The focus of attention for leaders is the so-called “generative AI,” which is a subset of the technology popularized by the ChatGPT application, developed by the company OpenAI.

The rapid progress in the technology led 1,000 technology entrepreneurs, such as Elon Musk, and those who developed the technology to sign an open letter in March asking for a six-month pause in the development of more powerful systems, citing potential risks to society. The letter currently has 27,000 signatures.

In April, EU lawmakers called on world leaders to find ways to control AI technology.

The EU is close to having the world’s most comprehensive legislation to regulate AI, which is being watched closely by other advanced economies.

A group of people sit and stand in front of a screen in a large convention hall.
Visitors view a screen showing Tomorrow Net’s navigation-type AI communication tool ‘CAT.AI’ with ChatGPT functionality during the three-day 7th AI Expo, Japan’s largest trade show for artificial intelligence technology companies, in Tokyo on May 10. (Richard A. Brooks/AFP/Getty Images)

The United States has so far taken a wait-and-see approach, with President Joe Biden saying it remains to be seen whether AI is dangerous,

Regardless, the G7 leaders, in their statement, said that rules for digital technologies like AI must be “in line with our democratic values.”

While the Group of Seven may be trying to get its members on the same page, other developed countries that don’t necessarily share democratic values, such as China, are rushing to develop similar advanced technologies.

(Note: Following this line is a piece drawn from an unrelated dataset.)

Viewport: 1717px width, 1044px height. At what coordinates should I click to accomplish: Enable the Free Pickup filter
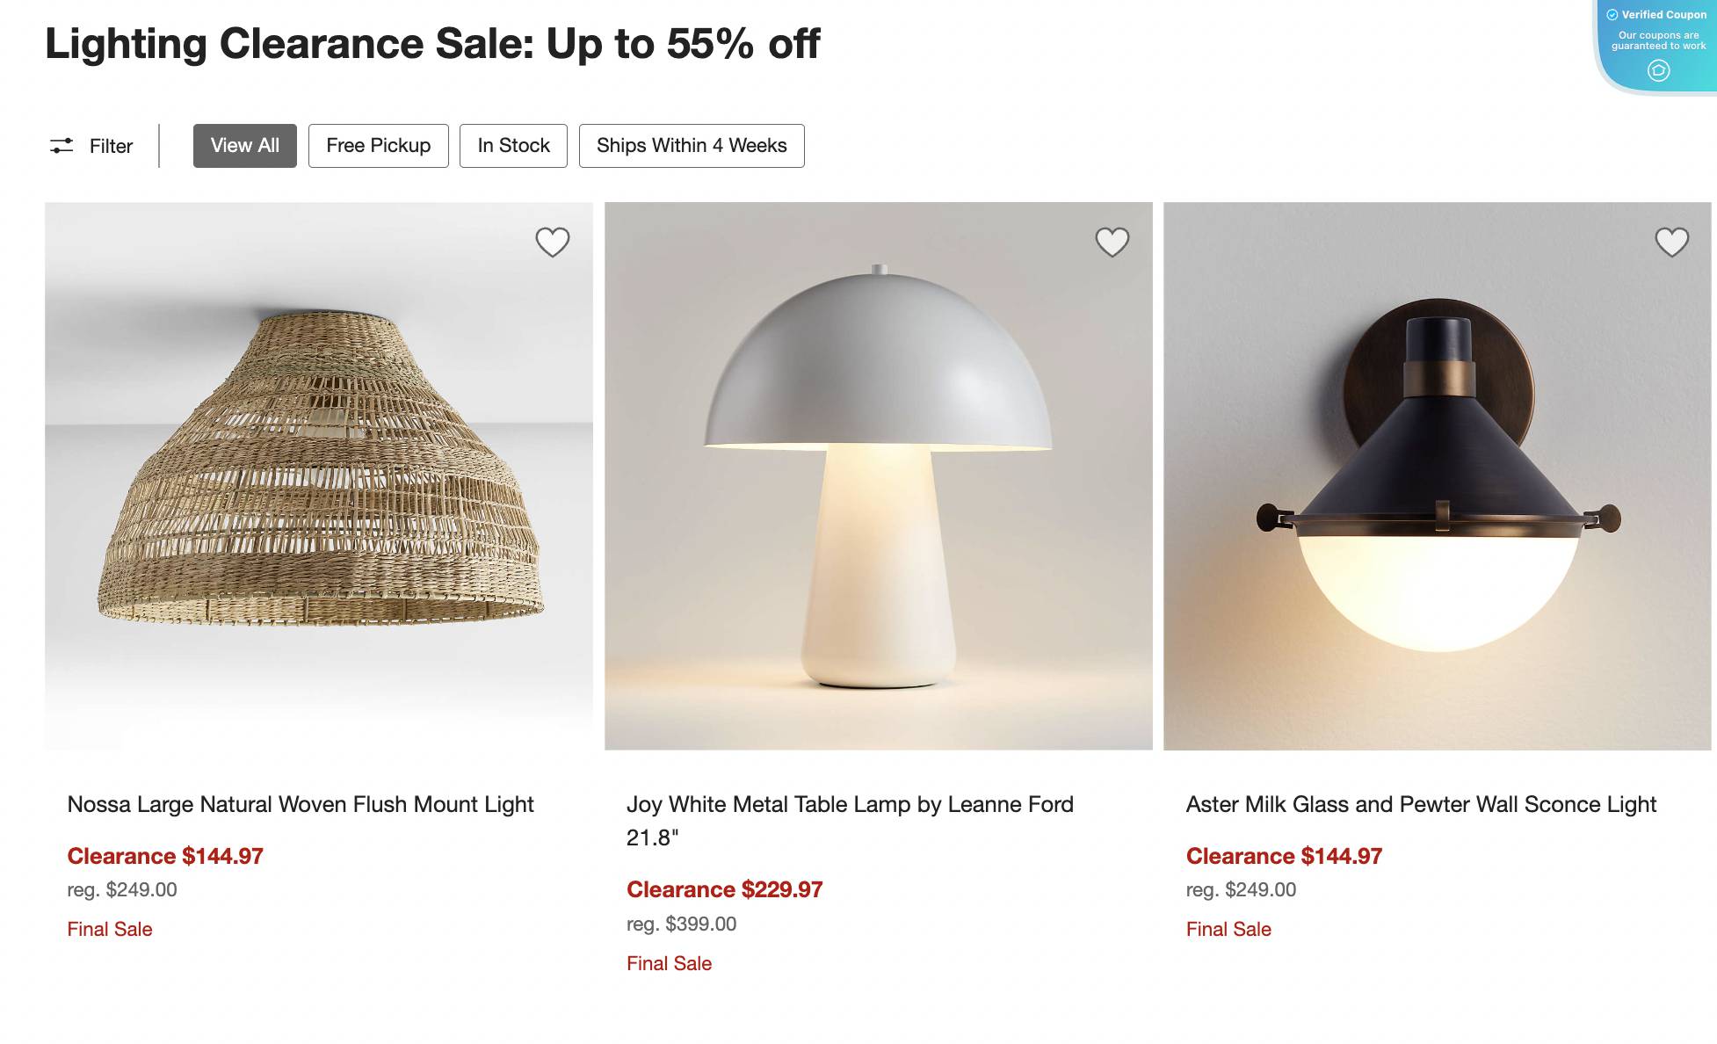pos(378,146)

And while there are calls in the G7 for international standards, it seems that there is a lack of urgency decided by the leaders who ordered the creation of a ministerial forum to discuss the issue of generative AI through a narrow window of copyright and disinformation, by the end of this year.

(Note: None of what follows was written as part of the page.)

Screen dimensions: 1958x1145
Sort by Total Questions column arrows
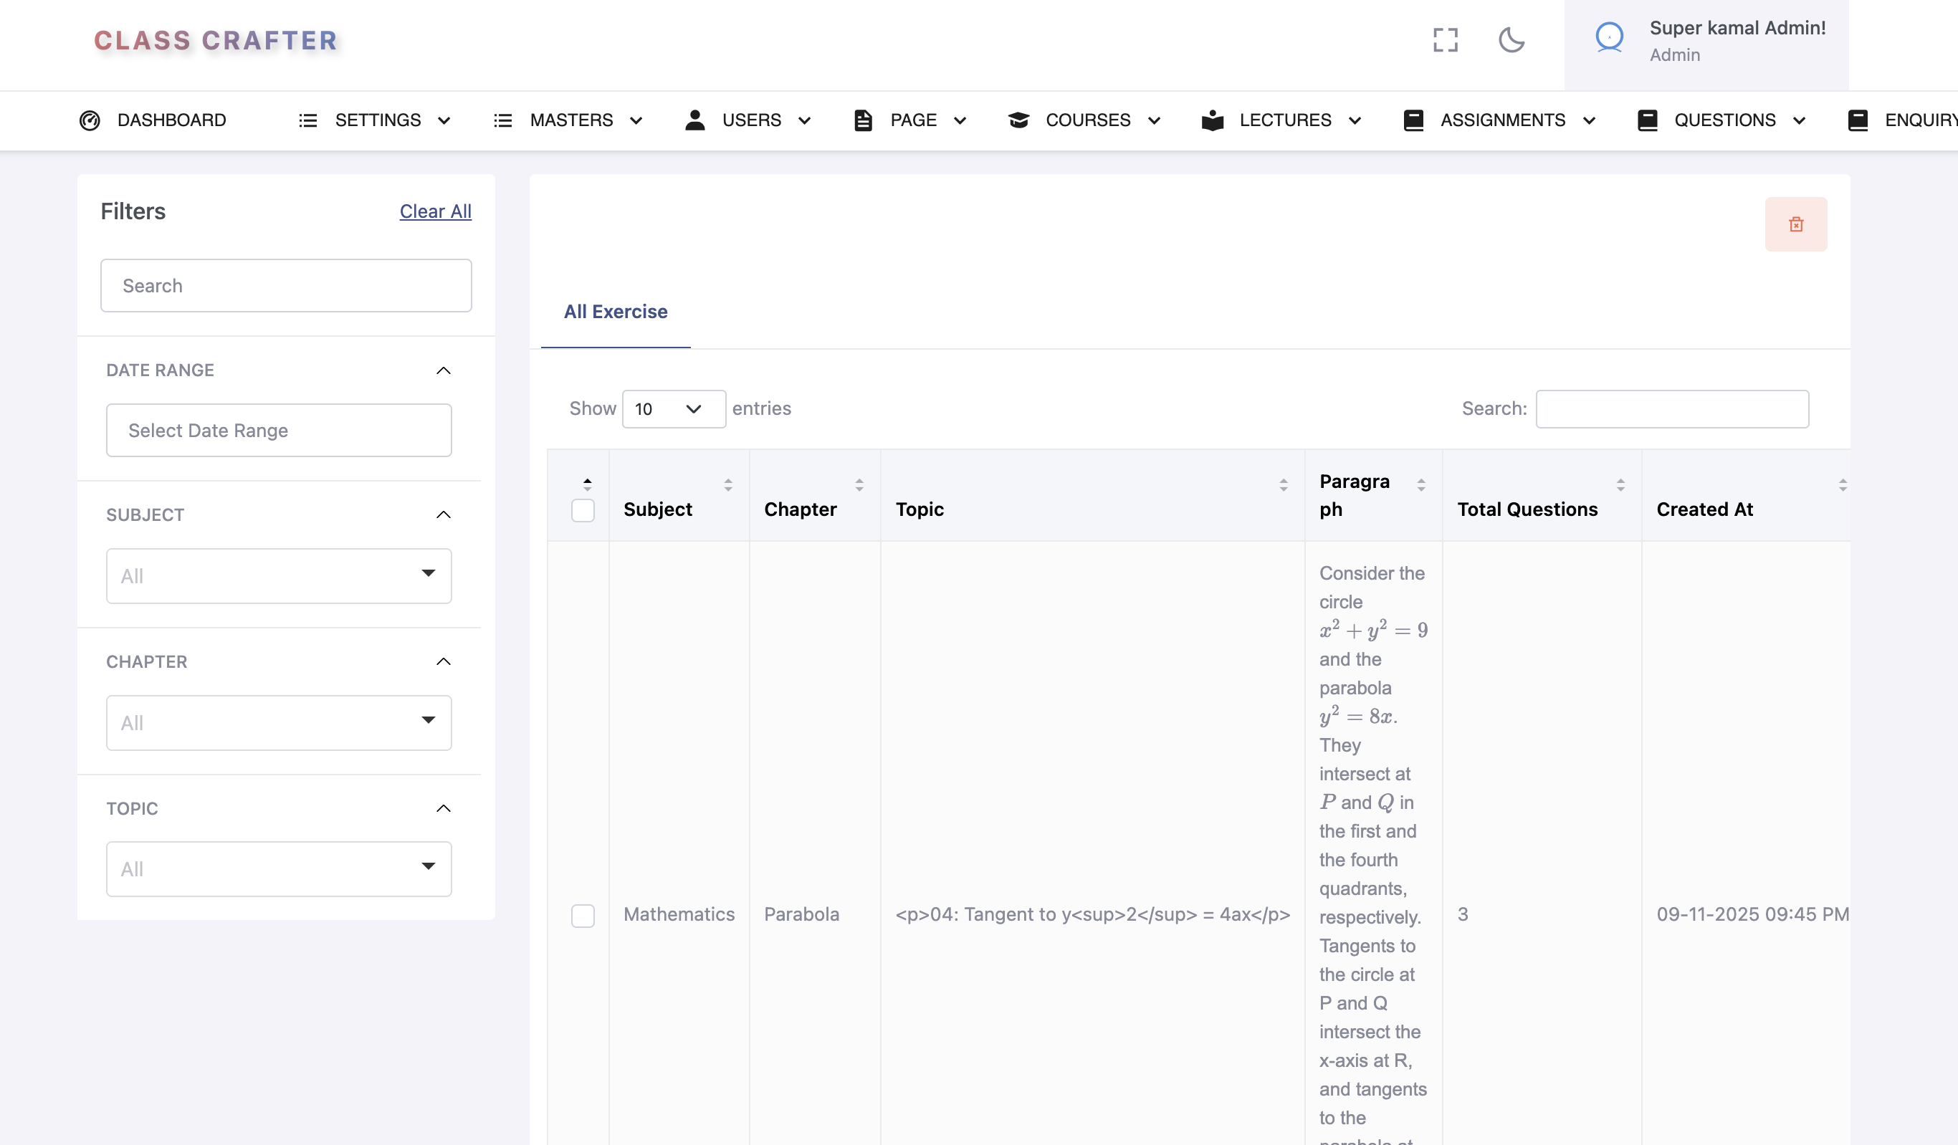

Some experts have warned that AI’s potential for economic and social disruption – through worker displacement and even discriminatory bias – is poorly understood.

Godfather AI warns some chatbots are ‘pretty scary’

The leader also called on international organizations such as the Organization for Economic Co-operation and Development to consider the analysis of the impact of policy development.

Like J. Robert Oppenheimer, the American theoretical physicist who regretted developing the atomic bomb, the man considered the Godfather of AI, Geoffrey Hinton, resigned from Google recently, warning that some of the AI ​​chatbots currently being developed are “pretty scary.”

A man in a suit standing in front of a city background.  He raised both hands to eye level.
Artificial intelligence pioneer Geoffrey Hinton recently resigned from Google, warning that some of the AI ​​chatbots currently being developed are ‘pretty scary.’ (Mark Blinch/Reuters)

Hinton’s pioneering research is in neural networks and deep learning.

In AI, the neural network is a system similar to the human brain. They allow intelligence to learn from experience, just as people do. This is called deep learning.

“Now, they’re not smarter than us, as I said. But I think they can be,” Hinton told the BBC on May 2.

In 2016, at the foot of the Genbaku Dome, Barack Obama spoke of a “moral awakening” in a message that can now be considered a broader warning.

“Science allows us to communicate across oceans and fly above the clouds; to cure disease and understand the cosmos, but the same discoveries can be turned into more efficient killing machines,” he said.

“The wars of modern times teach this truth. Hiroshima teaches this truth. Technological progress without equal progress in human institutions can destroy us.”